Homework
Homework assignments will be posted here, in general organized by due date. Unless otherwise specified, parts of homework assignments that need to be handed in should be handed in via your personal Google Drive folder that only you and the instructor have access to.
Collaboration on homework is expected and encouraged, although you must write up your own assignment. No copying or cutting and pasting.
Due Thursday 3/10 in class
Due Thursday 3/10 in class
Due Thursday 3/3/2016, 5pm
Due Tuesday 3/1/2016
- Read ISL Chapter 5, 6.1: on model selection and cross-validation.
Due Thursday 2/25/2016, 5pm
- (30 points) Lab 3.
Due Tuesday 2/16/2016, 5pm
- (20 points) Revise and resubmit the report on the dataset that you handed in on 2/2/2016. The new report should include some of the information that you had written previously, should make improvements suggested from the earlier version, and have 1 or 2 additional multiple linear regression models. If appropriate, use dummy variables to model categorical predictors. Interpret some of the MLR model coefficients in the context of your particular dataset. The report should be less than 6 pages, including all figures, and should be submitted as both PDF and Rmd formats.
- Read ISL Chapter 6.1, PR Ch. 3, 7 and 8.
Due Tuesday 2/9/2016
- Read ISL Chapter 3.2-3.3 and PR Chapter 2.
- (30 points) Complete Lab 2. Hand in a PDF and Rmd file via Google Drive. The final PDF file should be no more than 6 pages, including graphs.
Due Tuesday 2/2/2016, 5pm (PDF and Rmd files to be handed in via Google Drive)
- (30 points) Hand in Lab 1 writeup as PDF file knitted using RMarkdown on Google Drive.
- (20 points) Create a short reproducible document (using knitr) that describes the basic structure of a dataset and summarizes some key features of the data using a few key tables and figures. Choose a dataset from these datasets, the ones in the class Google Drive, or some other dataset that interests you. Be sure to pick a dataset that has a continuous variable that you can use as an outcome variable in a linear regression model. Your write-up should address the following points:
- What is the background/context for this data?
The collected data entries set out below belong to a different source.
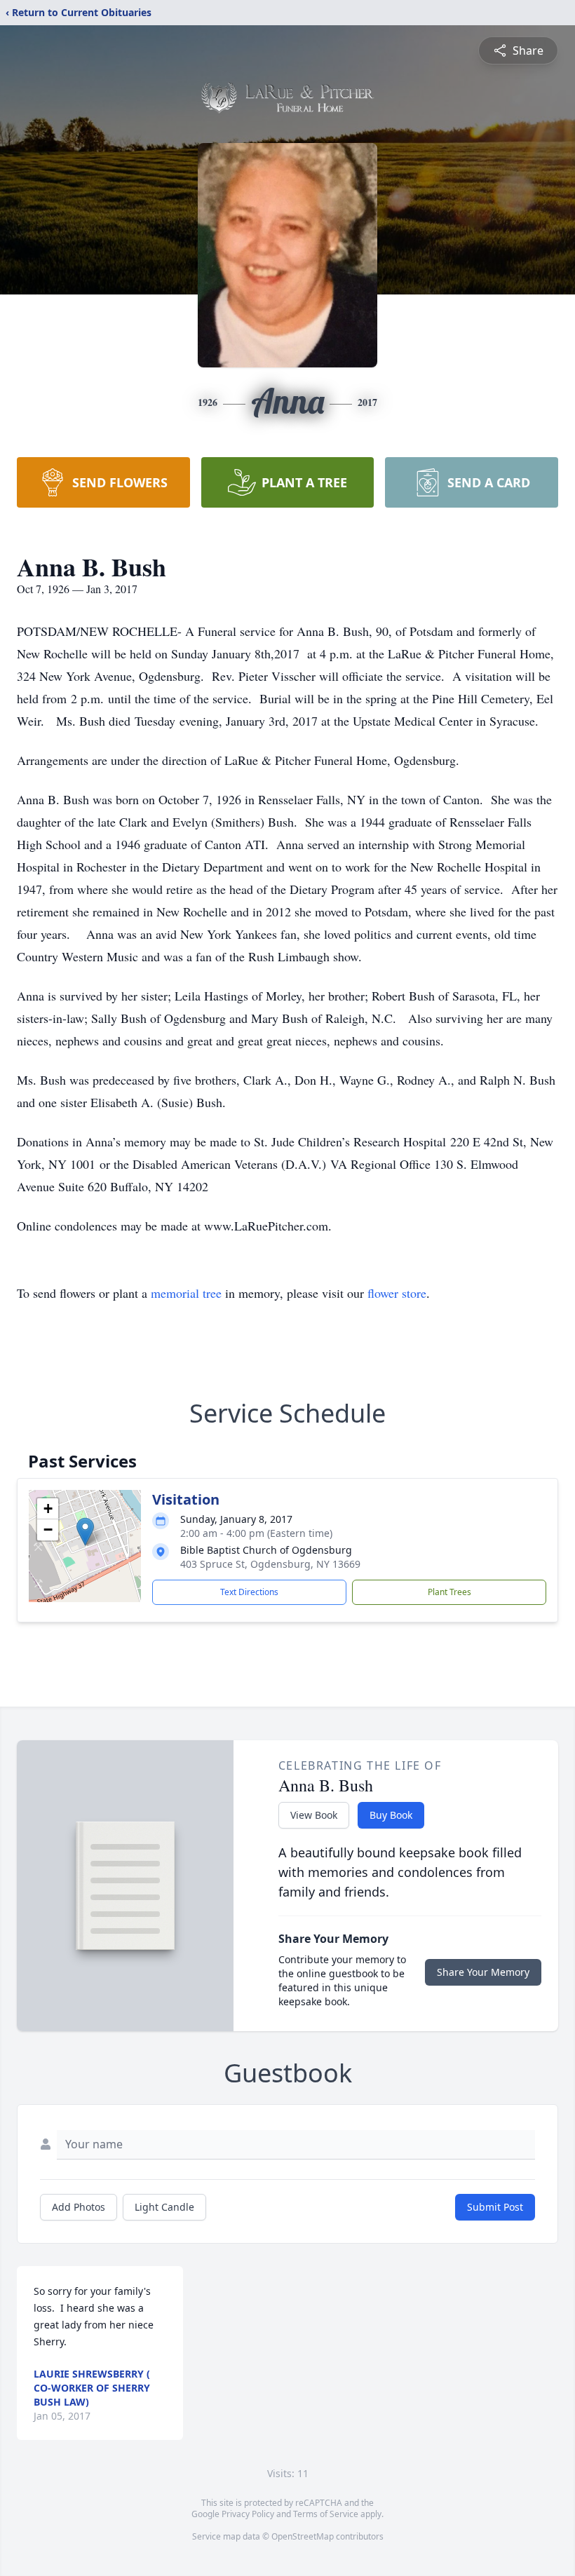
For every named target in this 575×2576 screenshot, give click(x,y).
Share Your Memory (483, 1972)
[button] (85, 1531)
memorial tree (186, 1292)
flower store (396, 1292)
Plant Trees (449, 1592)
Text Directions (249, 1592)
- Data management: How many observations are there? Is the data tidy? What is the unit of observation?
- Data validation: Is there any missing data? If so, are there patterns to the missingness? Are there any obvious outliers in the data?
- Choose 4 to 10 key variables from your dataset (including the outcome variable). Include a codebook-style table that lists for each chosen variable the names, definitions, type of variable (i.e. categorical, continuous, binary), and the number of missing observations. Choose at least two of these variables and provide figures that show their univariate distributions. Describe the plotted distributions in words.
- Run simple linear regressions with two different predictor variables. Interpret the results. Plot a scatterplot of each regression and include the fitted line on the graph. Rescale your predictor variables if necessary to obtain a meaningful interpretation of beta0.
- (10 points) Using R, create an example of Simpson’s paradox using simulated data, where you have a continuous outcome variable, one continuous x variable, and one categorical x variable. It is not necessary to fit regression models to show the paradox, but you should use several graphics to illustrate the slopes, as was shown in the slides for class 1. You should simulate your data using probability distributions with the R functions such as
rnorm()
,runif()
,rpois()
, etc… Every time your .Rmd file is re-knit, you should end up with different data, but the story should be the same.
Due Tuesday 1/26/2016
- Read ISL Chapters 1 and 3.1.
- Read Faraway Chapters 1 and 2.
- Read through the syllabus.
- (5 points) Create a Google Drive folder named “[LastName]-[FirstName]-690NR” (e.g. “Reich-Nick-690NR”) and share it with me (nick at umass dot edu). You will use this folder to hand in homework assignments.
- (10 points) Hand in Problem 8 (part c is optional) from ISL Chapter 3 as a PDF file created using RMarkdown. You may use ggplot2 functions instead of base R graphics. This assignment should be submitted electronically by placing the file in your Google Drive folder created above.
- (Review) Brush up on creating data analysis reports using RMarkdown.
- (Review) If you don’t know what ``tidy data’’ is, read about it.